§ **PROBLEM STATEMENT**
Every line of the data below is to be retyped exactly.

Stored records

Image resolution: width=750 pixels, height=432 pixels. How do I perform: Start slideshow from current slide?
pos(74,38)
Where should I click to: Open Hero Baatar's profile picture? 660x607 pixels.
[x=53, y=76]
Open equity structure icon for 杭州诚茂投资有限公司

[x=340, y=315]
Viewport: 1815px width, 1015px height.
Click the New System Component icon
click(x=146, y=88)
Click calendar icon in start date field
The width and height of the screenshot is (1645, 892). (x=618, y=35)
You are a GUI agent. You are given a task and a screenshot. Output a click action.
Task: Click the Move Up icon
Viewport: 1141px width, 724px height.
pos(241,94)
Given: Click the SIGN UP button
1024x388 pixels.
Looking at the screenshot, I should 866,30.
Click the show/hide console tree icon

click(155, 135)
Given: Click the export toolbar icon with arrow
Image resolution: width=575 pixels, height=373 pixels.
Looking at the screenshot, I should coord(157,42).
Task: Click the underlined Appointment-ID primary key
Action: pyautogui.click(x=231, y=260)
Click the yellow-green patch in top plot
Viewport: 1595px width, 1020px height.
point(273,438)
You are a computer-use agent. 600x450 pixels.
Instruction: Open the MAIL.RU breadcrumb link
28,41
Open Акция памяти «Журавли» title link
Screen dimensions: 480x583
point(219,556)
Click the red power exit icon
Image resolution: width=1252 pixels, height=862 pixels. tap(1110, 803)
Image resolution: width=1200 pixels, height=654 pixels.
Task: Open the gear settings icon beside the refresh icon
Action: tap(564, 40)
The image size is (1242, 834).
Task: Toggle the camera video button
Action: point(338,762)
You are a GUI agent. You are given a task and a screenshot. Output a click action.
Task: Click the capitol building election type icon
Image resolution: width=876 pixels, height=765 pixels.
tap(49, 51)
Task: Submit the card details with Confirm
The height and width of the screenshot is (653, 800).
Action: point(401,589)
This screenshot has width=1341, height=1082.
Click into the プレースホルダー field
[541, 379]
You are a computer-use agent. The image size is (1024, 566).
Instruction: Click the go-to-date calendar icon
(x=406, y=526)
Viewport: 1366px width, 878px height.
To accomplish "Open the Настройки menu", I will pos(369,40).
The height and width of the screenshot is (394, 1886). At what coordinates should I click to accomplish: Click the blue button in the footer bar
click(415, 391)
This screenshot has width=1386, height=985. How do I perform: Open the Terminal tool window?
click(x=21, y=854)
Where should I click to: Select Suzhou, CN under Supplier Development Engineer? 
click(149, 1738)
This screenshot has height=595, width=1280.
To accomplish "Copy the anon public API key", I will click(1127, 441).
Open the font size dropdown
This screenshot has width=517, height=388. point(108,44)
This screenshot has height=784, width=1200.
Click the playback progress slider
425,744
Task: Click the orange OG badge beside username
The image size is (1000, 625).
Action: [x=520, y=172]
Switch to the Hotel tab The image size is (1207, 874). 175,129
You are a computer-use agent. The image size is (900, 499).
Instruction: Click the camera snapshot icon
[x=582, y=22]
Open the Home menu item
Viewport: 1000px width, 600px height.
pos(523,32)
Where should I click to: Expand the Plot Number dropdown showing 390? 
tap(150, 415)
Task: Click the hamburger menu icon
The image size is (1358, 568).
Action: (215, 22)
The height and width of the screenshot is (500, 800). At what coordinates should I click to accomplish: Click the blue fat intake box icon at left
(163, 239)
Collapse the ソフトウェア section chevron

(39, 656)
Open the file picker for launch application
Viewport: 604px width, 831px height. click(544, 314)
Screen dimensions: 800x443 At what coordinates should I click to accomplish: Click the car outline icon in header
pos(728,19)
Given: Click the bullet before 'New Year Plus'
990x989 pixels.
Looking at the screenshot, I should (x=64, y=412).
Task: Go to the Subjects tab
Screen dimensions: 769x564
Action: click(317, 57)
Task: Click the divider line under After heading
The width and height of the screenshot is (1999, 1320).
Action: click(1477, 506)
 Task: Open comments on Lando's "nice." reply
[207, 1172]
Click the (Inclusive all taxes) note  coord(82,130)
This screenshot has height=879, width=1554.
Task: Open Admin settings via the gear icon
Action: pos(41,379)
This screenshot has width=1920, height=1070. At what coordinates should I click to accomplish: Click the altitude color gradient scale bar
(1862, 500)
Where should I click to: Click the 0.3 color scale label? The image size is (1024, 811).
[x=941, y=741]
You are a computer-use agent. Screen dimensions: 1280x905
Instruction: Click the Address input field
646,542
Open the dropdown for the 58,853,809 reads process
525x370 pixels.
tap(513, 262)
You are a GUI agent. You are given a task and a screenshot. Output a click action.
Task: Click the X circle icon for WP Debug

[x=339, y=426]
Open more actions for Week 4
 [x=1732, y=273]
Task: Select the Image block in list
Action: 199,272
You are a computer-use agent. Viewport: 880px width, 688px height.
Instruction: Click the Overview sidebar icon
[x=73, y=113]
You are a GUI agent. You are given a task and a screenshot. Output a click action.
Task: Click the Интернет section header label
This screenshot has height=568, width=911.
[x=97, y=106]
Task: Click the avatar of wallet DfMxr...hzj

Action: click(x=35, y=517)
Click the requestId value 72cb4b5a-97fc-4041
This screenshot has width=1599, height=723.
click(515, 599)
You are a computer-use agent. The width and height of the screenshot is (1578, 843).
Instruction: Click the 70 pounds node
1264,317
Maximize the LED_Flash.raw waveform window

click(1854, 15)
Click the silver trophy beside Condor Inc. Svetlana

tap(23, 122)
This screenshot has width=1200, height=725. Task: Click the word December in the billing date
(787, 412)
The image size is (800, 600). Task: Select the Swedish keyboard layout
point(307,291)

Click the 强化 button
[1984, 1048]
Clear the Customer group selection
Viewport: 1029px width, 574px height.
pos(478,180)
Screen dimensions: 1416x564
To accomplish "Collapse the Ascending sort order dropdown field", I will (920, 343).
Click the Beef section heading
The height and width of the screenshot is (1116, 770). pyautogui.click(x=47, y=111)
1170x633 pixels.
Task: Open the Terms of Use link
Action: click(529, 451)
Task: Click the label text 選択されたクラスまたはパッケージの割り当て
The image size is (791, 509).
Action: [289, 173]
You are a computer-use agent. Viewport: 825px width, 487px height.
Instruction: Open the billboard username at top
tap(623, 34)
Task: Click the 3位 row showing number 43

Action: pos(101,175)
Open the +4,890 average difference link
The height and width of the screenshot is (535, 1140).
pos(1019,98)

§ **ANSWER SPACE**
Image resolution: width=750 pixels, height=432 pixels. How do I perform: Start slideshow from current slide?
pos(74,38)
Where should I click to: Open Hero Baatar's profile picture? 660x607 pixels.
[x=53, y=76]
Open equity structure icon for 杭州诚茂投资有限公司

[x=340, y=315]
Viewport: 1815px width, 1015px height.
Click the New System Component icon
click(x=146, y=88)
Click calendar icon in start date field
The width and height of the screenshot is (1645, 892). (x=618, y=35)
You are a GUI agent. You are given a task and a screenshot. Output a click action.
Task: Click the Move Up icon
Viewport: 1141px width, 724px height.
pos(241,94)
Given: Click the SIGN UP button
1024x388 pixels.
Looking at the screenshot, I should 866,30.
Click the show/hide console tree icon

click(155, 135)
Given: Click the export toolbar icon with arrow
Image resolution: width=575 pixels, height=373 pixels.
Looking at the screenshot, I should coord(157,42).
Task: Click the underlined Appointment-ID primary key
Action: pyautogui.click(x=231, y=260)
Click the yellow-green patch in top plot
Viewport: 1595px width, 1020px height.
point(273,438)
You are a computer-use agent. 600x450 pixels.
Instruction: Open the MAIL.RU breadcrumb link
28,41
Open Акция памяти «Журавли» title link
Screen dimensions: 480x583
point(219,556)
Click the red power exit icon
Image resolution: width=1252 pixels, height=862 pixels. tap(1110, 803)
Image resolution: width=1200 pixels, height=654 pixels.
Task: Open the gear settings icon beside the refresh icon
Action: tap(564, 40)
The image size is (1242, 834).
Task: Toggle the camera video button
Action: point(338,762)
You are a GUI agent. You are given a task and a screenshot. Output a click action.
Task: Click the capitol building election type icon
Image resolution: width=876 pixels, height=765 pixels.
tap(49, 51)
Task: Submit the card details with Confirm
The height and width of the screenshot is (653, 800).
Action: point(401,589)
This screenshot has width=1341, height=1082.
Click into the プレースホルダー field
[541, 379]
You are a computer-use agent. The image size is (1024, 566).
Instruction: Click the go-to-date calendar icon
(x=406, y=526)
Viewport: 1366px width, 878px height.
To accomplish "Open the Настройки menu", I will pos(369,40).
The height and width of the screenshot is (394, 1886). At what coordinates should I click to accomplish: Click the blue button in the footer bar
click(415, 391)
This screenshot has width=1386, height=985. How do I perform: Open the Terminal tool window?
click(x=21, y=854)
Where should I click to: Select Suzhou, CN under Supplier Development Engineer? 
click(149, 1738)
This screenshot has height=595, width=1280.
To accomplish "Copy the anon public API key", I will click(1127, 441).
Open the font size dropdown
This screenshot has width=517, height=388. point(108,44)
This screenshot has height=784, width=1200.
Click the playback progress slider
425,744
Task: Click the orange OG badge beside username
The image size is (1000, 625).
Action: [x=520, y=172]
Switch to the Hotel tab The image size is (1207, 874). 175,129
You are a computer-use agent. The image size is (900, 499).
Instruction: Click the camera snapshot icon
[x=582, y=22]
Open the Home menu item
Viewport: 1000px width, 600px height.
pos(523,32)
Where should I click to: Expand the Plot Number dropdown showing 390? 
tap(150, 415)
Task: Click the hamburger menu icon
The image size is (1358, 568).
Action: (215, 22)
The height and width of the screenshot is (500, 800). At what coordinates should I click to accomplish: Click the blue fat intake box icon at left
(163, 239)
Collapse the ソフトウェア section chevron

(39, 656)
Open the file picker for launch application
Viewport: 604px width, 831px height. click(544, 314)
Screen dimensions: 800x443 At what coordinates should I click to accomplish: Click the car outline icon in header
pos(728,19)
Given: Click the bullet before 'New Year Plus'
990x989 pixels.
Looking at the screenshot, I should (x=64, y=412).
Task: Go to the Subjects tab
Screen dimensions: 769x564
Action: click(317, 57)
Task: Click the divider line under After heading
The width and height of the screenshot is (1999, 1320).
Action: click(1477, 506)
 Task: Open comments on Lando's "nice." reply
[207, 1172]
Click the (Inclusive all taxes) note  coord(82,130)
This screenshot has height=879, width=1554.
Task: Open Admin settings via the gear icon
Action: pos(41,379)
This screenshot has width=1920, height=1070. At what coordinates should I click to accomplish: Click the altitude color gradient scale bar
(1862, 500)
Where should I click to: Click the 0.3 color scale label? The image size is (1024, 811).
[x=941, y=741]
You are a computer-use agent. Screen dimensions: 1280x905
Instruction: Click the Address input field
646,542
Open the dropdown for the 58,853,809 reads process
525x370 pixels.
tap(513, 262)
You are a GUI agent. You are given a task and a screenshot. Output a click action.
Task: Click the X circle icon for WP Debug

[x=339, y=426]
Open more actions for Week 4
 [x=1732, y=273]
Task: Select the Image block in list
Action: 199,272
You are a computer-use agent. Viewport: 880px width, 688px height.
Instruction: Click the Overview sidebar icon
[x=73, y=113]
You are a GUI agent. You are given a task and a screenshot. Output a click action.
Task: Click the Интернет section header label
This screenshot has height=568, width=911.
[x=97, y=106]
Task: Click the avatar of wallet DfMxr...hzj

Action: click(x=35, y=517)
Click the requestId value 72cb4b5a-97fc-4041
This screenshot has width=1599, height=723.
click(515, 599)
You are a computer-use agent. The width and height of the screenshot is (1578, 843).
Instruction: Click the 70 pounds node
1264,317
Maximize the LED_Flash.raw waveform window

click(1854, 15)
Click the silver trophy beside Condor Inc. Svetlana

tap(23, 122)
This screenshot has width=1200, height=725. Task: Click the word December in the billing date
(787, 412)
The image size is (800, 600). Task: Select the Swedish keyboard layout
point(307,291)

Click the 强化 button
[1984, 1048]
Clear the Customer group selection
Viewport: 1029px width, 574px height.
pos(478,180)
Screen dimensions: 1416x564
To accomplish "Collapse the Ascending sort order dropdown field", I will (920, 343).
Click the Beef section heading
The height and width of the screenshot is (1116, 770). pyautogui.click(x=47, y=111)
1170x633 pixels.
Task: Open the Terms of Use link
Action: click(529, 451)
Task: Click the label text 選択されたクラスまたはパッケージの割り当て
The image size is (791, 509).
Action: [289, 173]
You are a computer-use agent. Viewport: 825px width, 487px height.
Instruction: Open the billboard username at top
tap(623, 34)
Task: Click the 3位 row showing number 43

Action: pos(101,175)
Open the +4,890 average difference link
The height and width of the screenshot is (535, 1140).
pos(1019,98)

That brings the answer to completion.